[Stored dataset items]
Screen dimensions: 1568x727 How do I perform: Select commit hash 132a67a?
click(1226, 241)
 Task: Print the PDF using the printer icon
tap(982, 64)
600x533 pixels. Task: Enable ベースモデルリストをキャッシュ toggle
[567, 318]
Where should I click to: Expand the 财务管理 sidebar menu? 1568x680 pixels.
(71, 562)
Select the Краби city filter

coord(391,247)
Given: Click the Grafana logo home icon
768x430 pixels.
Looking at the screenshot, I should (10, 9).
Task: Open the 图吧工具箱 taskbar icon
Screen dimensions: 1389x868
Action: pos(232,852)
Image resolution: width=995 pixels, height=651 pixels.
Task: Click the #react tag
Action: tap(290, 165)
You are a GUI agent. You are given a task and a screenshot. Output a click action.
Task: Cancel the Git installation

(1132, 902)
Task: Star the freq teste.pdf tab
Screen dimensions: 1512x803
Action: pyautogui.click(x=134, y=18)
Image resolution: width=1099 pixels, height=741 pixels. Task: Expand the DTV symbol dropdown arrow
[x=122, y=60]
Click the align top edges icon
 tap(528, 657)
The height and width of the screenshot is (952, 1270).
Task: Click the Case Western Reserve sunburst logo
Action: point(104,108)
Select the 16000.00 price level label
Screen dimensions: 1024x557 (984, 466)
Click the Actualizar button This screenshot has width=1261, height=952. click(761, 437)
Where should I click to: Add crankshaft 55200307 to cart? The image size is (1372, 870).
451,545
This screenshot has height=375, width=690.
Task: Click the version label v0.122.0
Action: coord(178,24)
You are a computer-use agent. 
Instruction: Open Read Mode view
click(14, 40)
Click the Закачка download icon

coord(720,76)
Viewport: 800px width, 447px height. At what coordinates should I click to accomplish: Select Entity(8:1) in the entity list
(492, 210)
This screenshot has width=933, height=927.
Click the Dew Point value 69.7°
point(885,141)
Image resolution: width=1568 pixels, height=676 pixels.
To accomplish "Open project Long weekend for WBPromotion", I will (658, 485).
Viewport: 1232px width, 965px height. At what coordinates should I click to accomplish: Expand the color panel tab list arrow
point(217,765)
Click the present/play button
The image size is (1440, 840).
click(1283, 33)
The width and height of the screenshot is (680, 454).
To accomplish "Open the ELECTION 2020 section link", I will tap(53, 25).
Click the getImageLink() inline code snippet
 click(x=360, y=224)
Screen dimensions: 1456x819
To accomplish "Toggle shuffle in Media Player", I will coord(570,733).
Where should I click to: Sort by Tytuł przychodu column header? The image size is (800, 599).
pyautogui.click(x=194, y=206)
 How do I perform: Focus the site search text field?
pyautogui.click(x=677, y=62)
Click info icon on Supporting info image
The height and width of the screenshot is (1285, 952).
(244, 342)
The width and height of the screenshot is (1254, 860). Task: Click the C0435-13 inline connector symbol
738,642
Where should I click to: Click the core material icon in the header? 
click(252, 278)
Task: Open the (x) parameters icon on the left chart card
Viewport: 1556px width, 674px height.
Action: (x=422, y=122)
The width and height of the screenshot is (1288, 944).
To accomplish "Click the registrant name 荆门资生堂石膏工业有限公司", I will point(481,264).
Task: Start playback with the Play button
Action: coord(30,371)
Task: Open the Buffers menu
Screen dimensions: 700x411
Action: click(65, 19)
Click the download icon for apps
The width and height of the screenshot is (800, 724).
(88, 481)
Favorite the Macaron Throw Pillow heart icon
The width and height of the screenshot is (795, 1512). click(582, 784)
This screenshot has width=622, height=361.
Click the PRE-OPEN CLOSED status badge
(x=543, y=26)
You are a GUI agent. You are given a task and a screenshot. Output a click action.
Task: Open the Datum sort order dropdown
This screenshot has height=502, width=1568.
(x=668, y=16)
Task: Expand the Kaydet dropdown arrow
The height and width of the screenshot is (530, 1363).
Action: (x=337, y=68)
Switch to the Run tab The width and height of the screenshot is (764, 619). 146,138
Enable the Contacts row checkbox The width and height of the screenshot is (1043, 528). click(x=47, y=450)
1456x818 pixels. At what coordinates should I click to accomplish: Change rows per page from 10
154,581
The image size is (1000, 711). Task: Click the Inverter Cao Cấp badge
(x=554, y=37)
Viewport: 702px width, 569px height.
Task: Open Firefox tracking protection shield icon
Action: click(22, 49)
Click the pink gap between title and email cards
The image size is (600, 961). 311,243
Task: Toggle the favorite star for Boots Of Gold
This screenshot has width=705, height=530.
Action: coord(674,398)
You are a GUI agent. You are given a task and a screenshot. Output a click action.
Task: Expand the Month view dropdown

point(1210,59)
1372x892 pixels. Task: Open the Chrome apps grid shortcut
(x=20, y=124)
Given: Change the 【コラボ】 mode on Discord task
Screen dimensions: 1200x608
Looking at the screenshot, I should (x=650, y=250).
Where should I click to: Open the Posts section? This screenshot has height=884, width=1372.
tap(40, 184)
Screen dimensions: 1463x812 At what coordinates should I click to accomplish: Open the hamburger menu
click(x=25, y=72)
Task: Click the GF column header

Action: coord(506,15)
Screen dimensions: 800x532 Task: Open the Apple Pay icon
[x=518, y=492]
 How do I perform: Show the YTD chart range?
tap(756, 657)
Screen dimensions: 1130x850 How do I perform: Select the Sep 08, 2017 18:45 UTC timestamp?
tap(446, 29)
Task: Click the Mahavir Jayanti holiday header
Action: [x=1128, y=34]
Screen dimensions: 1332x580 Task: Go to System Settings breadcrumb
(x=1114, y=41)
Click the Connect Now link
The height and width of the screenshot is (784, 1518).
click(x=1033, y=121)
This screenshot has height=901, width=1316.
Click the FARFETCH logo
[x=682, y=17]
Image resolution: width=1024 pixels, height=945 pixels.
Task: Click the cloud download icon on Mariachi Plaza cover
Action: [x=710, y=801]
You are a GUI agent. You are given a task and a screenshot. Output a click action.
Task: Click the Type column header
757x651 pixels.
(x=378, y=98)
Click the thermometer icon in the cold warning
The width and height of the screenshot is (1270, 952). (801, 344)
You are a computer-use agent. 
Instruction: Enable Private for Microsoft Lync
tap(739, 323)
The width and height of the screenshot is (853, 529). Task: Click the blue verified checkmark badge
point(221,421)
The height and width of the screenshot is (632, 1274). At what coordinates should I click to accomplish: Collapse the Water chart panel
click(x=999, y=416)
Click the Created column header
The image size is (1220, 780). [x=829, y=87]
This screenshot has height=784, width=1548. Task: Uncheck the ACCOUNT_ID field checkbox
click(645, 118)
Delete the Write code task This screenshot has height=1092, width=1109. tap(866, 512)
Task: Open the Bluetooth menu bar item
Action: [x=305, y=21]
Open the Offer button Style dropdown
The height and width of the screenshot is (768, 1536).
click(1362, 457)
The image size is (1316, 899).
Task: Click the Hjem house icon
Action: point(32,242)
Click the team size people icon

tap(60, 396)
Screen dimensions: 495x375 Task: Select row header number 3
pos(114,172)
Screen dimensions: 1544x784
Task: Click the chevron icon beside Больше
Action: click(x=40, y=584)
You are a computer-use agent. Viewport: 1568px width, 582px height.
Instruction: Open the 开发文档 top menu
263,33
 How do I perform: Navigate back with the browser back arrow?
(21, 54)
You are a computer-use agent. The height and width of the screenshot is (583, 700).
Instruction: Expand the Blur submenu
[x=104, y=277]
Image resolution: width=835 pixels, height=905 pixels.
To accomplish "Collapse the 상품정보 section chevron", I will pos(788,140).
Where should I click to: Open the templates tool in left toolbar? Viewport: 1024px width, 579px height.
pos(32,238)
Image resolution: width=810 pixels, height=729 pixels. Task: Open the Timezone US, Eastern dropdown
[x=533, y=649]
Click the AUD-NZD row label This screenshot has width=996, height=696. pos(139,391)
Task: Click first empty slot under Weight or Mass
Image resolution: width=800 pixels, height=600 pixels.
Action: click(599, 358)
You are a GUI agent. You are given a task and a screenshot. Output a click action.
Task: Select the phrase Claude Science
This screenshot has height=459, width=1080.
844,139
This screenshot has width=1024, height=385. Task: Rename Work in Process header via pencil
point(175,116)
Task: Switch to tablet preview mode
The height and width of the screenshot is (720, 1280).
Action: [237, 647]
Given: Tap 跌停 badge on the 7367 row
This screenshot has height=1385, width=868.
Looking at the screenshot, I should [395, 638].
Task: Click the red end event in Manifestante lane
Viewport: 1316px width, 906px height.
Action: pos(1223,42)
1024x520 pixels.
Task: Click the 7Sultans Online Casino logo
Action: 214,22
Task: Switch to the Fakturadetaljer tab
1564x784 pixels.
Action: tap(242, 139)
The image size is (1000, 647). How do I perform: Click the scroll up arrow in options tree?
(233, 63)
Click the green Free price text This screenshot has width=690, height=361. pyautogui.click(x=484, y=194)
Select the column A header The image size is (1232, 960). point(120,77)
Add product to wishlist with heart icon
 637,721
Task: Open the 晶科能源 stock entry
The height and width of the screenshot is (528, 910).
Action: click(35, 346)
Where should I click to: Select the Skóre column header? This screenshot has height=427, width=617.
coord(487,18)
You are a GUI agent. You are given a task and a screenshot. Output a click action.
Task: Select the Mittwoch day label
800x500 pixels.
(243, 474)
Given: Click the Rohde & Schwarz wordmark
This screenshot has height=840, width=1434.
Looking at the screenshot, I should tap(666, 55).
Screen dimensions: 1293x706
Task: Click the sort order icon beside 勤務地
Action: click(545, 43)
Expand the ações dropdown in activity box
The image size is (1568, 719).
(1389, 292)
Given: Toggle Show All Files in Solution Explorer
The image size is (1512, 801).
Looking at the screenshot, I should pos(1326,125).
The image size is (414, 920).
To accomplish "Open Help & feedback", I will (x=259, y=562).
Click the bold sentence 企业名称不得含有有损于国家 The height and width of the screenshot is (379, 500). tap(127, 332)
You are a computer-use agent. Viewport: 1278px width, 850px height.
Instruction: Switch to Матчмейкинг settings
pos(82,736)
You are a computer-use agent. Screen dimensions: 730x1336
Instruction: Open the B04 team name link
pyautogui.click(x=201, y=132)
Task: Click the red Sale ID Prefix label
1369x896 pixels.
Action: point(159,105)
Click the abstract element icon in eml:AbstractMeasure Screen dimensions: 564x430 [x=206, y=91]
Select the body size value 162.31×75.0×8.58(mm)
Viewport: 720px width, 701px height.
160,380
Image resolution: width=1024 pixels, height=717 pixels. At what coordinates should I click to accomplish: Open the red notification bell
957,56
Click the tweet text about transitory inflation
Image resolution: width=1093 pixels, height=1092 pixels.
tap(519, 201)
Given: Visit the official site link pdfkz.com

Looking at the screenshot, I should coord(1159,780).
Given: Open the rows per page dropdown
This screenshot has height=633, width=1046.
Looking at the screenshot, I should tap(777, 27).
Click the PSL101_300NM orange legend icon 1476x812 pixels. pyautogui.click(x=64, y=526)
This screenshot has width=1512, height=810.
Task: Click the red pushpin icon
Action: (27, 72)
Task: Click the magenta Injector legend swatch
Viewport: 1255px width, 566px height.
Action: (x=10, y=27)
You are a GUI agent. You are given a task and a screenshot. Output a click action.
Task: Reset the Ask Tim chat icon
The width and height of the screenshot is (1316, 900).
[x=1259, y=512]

Requirements: Edit the part of the material that opens with the line containing "Click the Закачка download icon" and closes with the line containing "will (658, 485).", changing "Dew Point" to "Humidity" and leaving everything else unchanged. Return only those lines.

Task solution:
Click the Закачка download icon

coord(720,76)
Viewport: 800px width, 447px height. At what coordinates should I click to accomplish: Select Entity(8:1) in the entity list
(492, 210)
This screenshot has width=933, height=927.
Click the Humidity value 69.7°
point(885,141)
Image resolution: width=1568 pixels, height=676 pixels.
To accomplish "Open project Long weekend for WBPromotion", I will (658, 485).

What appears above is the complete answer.